What you will do:
Return the entries below in their exact form, leaving the pictures out.

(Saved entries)
★ ★ ★

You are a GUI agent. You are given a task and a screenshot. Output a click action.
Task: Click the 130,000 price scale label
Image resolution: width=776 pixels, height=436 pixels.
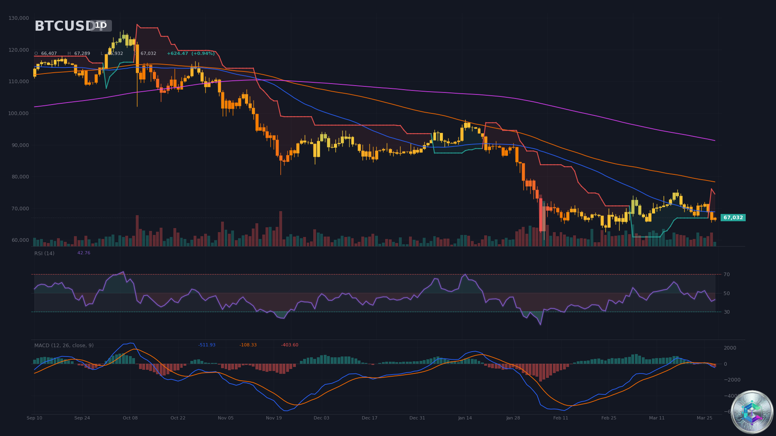point(19,18)
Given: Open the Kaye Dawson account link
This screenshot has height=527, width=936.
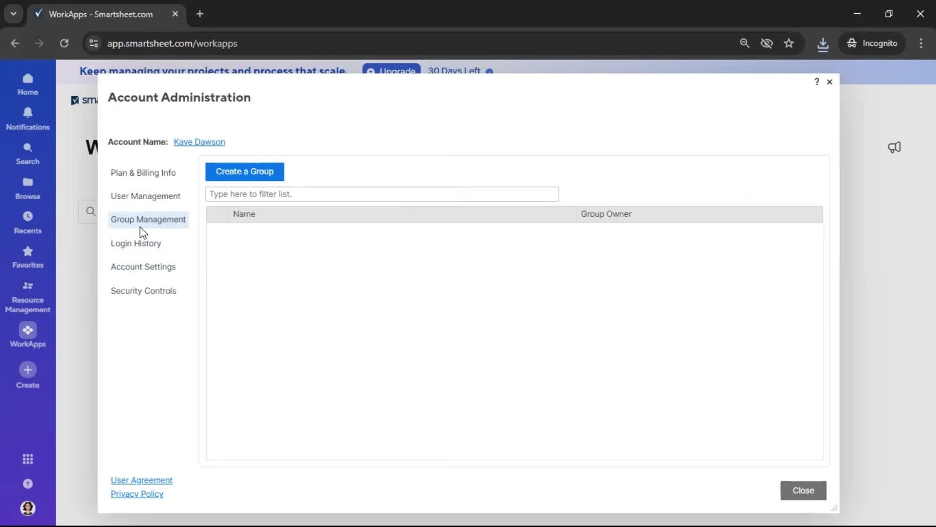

★ ★ ★

Worked solution:
You are a GUI agent. You are given a task and a screenshot. Output a click action.
Task: Click the 130,000 price scale label
Image resolution: width=776 pixels, height=436 pixels.
point(19,18)
Given: Open the Kaye Dawson account link
This screenshot has height=527, width=936.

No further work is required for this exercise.